* Exercise: Copy the records below word for word. Stop after the line that contains "You are a computer-use agent. The height".

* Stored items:
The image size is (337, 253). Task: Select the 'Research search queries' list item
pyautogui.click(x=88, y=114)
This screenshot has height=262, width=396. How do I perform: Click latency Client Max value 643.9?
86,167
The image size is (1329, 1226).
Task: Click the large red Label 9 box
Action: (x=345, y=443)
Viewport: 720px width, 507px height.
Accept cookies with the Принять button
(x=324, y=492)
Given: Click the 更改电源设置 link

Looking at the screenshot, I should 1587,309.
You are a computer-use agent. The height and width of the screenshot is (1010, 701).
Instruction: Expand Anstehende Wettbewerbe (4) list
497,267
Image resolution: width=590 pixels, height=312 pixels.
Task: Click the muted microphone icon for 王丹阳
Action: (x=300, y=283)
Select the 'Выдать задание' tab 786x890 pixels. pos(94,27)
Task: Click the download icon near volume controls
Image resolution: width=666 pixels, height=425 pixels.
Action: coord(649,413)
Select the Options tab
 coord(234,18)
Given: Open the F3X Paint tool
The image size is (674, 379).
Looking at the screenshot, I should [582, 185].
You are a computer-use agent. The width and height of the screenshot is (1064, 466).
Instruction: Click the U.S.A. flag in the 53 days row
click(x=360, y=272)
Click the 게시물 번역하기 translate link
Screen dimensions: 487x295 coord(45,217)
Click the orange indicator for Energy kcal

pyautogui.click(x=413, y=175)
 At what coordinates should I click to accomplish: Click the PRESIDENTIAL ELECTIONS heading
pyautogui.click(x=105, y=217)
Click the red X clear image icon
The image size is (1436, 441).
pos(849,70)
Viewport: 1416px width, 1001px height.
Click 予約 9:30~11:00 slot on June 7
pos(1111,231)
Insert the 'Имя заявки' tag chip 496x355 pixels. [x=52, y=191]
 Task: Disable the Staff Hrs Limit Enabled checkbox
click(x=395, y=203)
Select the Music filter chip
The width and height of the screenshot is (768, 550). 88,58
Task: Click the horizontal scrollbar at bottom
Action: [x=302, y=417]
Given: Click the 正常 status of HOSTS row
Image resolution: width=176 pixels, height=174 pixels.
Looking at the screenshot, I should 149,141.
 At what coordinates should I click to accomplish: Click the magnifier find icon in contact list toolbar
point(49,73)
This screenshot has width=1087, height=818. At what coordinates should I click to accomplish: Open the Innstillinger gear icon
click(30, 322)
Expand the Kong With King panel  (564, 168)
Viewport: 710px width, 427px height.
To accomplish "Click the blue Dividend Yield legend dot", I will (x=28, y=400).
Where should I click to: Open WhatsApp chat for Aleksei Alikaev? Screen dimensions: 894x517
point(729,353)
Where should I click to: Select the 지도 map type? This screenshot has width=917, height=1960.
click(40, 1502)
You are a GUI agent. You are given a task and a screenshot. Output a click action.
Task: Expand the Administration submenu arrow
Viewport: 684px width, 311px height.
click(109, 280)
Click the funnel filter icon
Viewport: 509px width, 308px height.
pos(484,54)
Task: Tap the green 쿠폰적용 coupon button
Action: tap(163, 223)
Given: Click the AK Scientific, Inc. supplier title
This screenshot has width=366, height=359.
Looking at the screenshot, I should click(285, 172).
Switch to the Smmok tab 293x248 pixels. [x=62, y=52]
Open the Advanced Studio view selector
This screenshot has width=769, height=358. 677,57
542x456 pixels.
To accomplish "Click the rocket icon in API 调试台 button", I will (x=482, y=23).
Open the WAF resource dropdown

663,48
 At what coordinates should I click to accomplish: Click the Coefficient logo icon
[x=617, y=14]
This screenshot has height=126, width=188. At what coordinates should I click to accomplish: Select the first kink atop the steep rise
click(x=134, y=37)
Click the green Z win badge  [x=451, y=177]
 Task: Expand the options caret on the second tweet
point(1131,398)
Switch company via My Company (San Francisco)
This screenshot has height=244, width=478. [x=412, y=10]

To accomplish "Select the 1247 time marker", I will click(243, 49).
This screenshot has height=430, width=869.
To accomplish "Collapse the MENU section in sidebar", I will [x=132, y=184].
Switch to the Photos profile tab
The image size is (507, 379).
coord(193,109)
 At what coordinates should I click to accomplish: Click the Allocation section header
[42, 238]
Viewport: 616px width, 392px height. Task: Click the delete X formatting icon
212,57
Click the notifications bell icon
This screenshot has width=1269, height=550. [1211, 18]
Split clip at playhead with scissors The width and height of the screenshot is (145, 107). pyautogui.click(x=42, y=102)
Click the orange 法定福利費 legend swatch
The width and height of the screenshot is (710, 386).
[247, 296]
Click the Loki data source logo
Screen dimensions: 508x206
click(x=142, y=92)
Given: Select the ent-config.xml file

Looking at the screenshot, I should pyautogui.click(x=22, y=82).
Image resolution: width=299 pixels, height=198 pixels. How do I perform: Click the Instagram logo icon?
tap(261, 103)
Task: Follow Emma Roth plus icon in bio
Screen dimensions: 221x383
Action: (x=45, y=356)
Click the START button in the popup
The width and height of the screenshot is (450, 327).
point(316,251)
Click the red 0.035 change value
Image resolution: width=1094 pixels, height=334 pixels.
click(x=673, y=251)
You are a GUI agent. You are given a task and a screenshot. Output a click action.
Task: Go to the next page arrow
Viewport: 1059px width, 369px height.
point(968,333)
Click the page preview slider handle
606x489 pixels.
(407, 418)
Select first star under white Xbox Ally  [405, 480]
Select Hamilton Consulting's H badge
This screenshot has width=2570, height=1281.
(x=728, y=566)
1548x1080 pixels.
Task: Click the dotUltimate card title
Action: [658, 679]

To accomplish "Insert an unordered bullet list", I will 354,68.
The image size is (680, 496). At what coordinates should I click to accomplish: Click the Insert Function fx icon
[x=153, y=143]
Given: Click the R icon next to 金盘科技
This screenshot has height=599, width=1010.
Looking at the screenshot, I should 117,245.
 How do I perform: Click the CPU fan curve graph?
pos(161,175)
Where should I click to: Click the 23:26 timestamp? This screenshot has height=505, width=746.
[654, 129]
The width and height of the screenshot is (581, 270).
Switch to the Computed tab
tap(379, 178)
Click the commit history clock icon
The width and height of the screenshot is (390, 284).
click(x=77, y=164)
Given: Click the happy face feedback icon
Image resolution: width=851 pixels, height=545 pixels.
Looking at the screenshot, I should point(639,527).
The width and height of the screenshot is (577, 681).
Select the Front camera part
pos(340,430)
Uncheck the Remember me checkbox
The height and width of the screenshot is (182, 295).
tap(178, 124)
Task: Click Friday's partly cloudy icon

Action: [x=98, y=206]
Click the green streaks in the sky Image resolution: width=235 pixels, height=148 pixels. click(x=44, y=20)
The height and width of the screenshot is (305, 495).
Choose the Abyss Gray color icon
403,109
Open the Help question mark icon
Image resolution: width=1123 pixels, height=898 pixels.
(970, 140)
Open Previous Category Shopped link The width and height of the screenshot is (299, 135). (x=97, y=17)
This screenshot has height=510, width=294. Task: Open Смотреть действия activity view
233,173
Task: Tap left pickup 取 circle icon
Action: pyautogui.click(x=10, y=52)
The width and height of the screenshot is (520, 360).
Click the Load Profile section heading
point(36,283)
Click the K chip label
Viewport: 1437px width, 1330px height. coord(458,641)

* Answer space:
The image size is (337, 253). Task: Select the 'Research search queries' list item
pyautogui.click(x=88, y=114)
This screenshot has height=262, width=396. How do I perform: Click latency Client Max value 643.9?
86,167
The image size is (1329, 1226).
Task: Click the large red Label 9 box
Action: (x=345, y=443)
Viewport: 720px width, 507px height.
Accept cookies with the Принять button
(x=324, y=492)
Given: Click the 更改电源设置 link

Looking at the screenshot, I should 1587,309.
You are a computer-use agent. The height and width of the screenshot is (1010, 701).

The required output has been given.